=== What is needed ===
Using the listing below, retype exactly the lines starting at the one with "FreedomWatch-subscribe@topica.com (357, 65)" and ending at the one with "March 2005 (379, 531)", and include both.

[[ Records provided, beginning ]]

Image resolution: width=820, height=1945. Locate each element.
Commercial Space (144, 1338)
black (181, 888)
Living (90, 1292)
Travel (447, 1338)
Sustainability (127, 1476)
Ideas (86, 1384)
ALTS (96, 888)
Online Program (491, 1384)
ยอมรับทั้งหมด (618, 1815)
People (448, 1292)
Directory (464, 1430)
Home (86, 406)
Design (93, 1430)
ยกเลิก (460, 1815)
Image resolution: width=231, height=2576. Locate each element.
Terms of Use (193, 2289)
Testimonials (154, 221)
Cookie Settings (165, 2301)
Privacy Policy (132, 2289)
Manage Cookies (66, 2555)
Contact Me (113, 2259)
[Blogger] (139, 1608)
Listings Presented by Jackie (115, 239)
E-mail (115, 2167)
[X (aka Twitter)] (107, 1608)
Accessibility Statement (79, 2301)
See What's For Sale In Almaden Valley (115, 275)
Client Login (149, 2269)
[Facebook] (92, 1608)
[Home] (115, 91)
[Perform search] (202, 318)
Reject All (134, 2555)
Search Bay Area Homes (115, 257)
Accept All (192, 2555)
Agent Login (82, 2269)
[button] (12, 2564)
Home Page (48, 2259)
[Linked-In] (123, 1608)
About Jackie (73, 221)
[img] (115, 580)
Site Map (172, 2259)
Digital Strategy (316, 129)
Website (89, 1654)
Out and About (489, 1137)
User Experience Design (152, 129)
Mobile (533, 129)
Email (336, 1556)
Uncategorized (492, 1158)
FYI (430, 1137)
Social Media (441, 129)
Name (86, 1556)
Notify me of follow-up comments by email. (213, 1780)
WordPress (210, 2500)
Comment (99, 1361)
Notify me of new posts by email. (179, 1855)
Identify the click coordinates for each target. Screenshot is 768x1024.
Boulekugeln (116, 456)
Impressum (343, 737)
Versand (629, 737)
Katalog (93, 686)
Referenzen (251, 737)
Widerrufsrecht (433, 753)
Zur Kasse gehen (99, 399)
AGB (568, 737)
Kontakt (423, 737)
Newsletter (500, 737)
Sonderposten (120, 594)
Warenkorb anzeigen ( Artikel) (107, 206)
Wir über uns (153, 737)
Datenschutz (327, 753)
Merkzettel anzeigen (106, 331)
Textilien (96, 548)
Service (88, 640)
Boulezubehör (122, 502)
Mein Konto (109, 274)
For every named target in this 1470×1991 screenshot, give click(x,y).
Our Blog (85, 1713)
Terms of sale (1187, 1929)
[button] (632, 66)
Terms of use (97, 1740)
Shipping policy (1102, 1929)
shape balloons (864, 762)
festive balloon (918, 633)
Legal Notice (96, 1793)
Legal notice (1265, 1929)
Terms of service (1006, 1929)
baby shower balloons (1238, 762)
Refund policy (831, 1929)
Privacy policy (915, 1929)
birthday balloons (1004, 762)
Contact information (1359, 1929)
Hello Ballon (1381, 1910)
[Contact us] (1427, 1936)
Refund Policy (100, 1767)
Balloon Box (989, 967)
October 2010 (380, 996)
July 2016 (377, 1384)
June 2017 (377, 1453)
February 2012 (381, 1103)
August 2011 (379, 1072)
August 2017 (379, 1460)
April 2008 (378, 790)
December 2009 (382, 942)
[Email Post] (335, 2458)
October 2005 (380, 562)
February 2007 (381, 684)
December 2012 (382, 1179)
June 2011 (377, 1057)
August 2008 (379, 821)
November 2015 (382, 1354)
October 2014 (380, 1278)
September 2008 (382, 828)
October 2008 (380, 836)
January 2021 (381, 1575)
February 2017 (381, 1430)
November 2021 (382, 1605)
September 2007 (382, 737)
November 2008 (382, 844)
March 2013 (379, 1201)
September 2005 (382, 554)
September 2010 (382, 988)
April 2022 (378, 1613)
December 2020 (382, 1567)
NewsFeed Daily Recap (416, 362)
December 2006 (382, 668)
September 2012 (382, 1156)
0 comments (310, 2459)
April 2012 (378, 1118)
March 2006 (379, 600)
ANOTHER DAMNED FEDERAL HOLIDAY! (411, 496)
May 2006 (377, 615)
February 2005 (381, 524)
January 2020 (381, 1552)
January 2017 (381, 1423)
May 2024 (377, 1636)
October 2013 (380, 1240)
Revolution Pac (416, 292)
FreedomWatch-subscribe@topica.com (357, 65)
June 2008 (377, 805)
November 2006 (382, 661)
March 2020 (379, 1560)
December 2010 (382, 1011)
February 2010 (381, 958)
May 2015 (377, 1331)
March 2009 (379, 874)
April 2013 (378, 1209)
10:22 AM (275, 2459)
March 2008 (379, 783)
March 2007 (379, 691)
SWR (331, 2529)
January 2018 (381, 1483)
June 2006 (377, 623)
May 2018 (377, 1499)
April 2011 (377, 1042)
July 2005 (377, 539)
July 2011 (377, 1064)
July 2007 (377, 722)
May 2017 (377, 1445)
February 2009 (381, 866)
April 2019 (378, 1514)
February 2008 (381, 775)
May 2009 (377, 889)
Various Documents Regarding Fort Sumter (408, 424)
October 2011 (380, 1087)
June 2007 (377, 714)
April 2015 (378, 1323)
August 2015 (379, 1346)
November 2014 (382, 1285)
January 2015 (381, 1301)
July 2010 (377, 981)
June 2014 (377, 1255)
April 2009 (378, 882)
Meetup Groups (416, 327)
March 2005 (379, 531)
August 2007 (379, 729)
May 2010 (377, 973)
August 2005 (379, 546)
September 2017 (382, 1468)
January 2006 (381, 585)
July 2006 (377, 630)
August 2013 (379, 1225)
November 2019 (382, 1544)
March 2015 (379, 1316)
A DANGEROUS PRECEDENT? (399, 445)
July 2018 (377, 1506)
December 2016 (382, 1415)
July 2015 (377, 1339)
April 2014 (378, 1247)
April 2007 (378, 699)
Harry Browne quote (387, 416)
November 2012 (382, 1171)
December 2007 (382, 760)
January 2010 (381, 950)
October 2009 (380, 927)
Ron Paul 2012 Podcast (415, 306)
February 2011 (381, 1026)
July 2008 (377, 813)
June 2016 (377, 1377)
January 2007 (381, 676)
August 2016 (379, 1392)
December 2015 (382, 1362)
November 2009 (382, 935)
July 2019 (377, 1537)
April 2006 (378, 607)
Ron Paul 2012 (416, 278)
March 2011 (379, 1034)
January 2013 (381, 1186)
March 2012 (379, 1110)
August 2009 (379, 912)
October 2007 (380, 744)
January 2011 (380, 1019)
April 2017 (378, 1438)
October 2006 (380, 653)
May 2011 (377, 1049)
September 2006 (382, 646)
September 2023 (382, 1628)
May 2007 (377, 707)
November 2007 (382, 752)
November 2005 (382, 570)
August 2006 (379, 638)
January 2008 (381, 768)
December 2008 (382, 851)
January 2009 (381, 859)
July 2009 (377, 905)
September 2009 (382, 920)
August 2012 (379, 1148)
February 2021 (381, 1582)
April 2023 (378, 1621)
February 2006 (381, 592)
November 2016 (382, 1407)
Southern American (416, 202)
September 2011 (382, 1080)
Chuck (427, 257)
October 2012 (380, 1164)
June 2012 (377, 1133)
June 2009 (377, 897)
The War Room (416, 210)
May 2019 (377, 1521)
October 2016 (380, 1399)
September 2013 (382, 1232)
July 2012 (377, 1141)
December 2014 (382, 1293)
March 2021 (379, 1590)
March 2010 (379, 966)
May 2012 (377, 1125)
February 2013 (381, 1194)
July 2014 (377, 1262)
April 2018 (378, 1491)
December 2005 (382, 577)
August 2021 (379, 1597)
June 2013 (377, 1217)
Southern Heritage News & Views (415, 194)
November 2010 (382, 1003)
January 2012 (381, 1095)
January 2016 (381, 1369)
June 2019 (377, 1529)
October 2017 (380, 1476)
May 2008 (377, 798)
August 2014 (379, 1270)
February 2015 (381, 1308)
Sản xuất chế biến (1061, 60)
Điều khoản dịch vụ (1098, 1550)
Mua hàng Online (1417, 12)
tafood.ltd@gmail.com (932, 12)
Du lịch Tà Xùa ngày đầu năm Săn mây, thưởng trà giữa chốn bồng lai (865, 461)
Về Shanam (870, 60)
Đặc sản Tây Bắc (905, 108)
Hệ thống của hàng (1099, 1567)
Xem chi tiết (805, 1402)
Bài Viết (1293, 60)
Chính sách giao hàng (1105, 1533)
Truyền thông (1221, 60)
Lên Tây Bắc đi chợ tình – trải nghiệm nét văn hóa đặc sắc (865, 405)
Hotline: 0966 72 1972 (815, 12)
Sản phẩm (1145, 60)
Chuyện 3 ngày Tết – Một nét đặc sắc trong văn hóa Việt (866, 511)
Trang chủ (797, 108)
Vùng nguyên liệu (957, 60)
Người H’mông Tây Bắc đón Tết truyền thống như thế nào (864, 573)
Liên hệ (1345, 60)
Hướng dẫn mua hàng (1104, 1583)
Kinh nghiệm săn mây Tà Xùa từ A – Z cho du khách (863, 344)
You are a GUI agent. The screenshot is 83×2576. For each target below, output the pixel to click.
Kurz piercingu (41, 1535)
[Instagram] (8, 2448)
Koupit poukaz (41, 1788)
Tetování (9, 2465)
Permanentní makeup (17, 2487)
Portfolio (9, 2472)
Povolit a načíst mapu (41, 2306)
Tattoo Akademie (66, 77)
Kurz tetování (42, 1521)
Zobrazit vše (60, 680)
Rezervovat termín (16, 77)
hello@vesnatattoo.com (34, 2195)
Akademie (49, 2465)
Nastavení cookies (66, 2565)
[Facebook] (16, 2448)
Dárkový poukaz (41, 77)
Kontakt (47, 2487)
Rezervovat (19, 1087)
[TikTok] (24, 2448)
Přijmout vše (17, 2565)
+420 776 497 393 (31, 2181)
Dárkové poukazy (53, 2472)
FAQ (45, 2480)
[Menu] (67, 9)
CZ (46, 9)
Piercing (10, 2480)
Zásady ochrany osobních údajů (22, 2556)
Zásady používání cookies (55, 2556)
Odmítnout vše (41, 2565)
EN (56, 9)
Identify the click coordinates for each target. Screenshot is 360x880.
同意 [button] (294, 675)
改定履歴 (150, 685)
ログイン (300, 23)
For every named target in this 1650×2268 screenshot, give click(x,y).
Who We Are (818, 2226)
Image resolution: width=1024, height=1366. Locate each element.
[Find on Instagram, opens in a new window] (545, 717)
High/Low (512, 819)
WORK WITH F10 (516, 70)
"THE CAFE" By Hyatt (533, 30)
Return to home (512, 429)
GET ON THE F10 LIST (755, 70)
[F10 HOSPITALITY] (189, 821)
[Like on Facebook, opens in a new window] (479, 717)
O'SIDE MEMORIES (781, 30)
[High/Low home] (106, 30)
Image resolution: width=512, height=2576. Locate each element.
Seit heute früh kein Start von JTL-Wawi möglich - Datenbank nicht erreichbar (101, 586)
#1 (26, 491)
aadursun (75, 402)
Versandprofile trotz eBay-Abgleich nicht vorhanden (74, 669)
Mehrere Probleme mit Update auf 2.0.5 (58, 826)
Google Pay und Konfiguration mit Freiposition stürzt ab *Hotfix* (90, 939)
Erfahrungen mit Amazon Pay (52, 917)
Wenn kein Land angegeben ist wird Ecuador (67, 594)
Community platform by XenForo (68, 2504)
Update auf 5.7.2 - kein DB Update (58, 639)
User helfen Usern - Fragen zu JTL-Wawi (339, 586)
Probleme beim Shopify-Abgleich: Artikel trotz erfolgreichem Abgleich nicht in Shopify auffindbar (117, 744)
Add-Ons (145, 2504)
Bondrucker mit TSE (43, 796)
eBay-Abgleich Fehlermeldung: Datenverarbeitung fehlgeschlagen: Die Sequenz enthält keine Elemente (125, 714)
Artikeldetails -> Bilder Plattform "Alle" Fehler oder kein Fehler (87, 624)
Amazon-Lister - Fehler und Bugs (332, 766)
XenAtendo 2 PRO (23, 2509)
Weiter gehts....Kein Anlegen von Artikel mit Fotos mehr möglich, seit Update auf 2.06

[[ Records provided, end ]]

=== Response area ===
FreedomWatch-subscribe@topica.com (357, 65)
June 2008 (377, 805)
November 2006 (382, 661)
March 2020 (379, 1560)
December 2010 (382, 1011)
February 2010 (381, 958)
May 2015 (377, 1331)
March 2009 (379, 874)
April 2013 (378, 1209)
10:22 AM (275, 2459)
March 2008 (379, 783)
March 2007 (379, 691)
SWR (331, 2529)
January 2018 (381, 1483)
June 2006 (377, 623)
May 2018 (377, 1499)
April 2011 (377, 1042)
July 2005 (377, 539)
July 2011 (377, 1064)
July 2007 (377, 722)
May 2017 (377, 1445)
February 2009 (381, 866)
April 2019 (378, 1514)
February 2008 (381, 775)
May 2009 (377, 889)
Various Documents Regarding Fort Sumter (408, 424)
October 2011 (380, 1087)
June 2007 (377, 714)
April 2015 (378, 1323)
August 2015 (379, 1346)
November 2014 (382, 1285)
January 2015 (381, 1301)
July 2010 (377, 981)
June 2014 (377, 1255)
April 2009 (378, 882)
Meetup Groups (416, 327)
March 2005 (379, 531)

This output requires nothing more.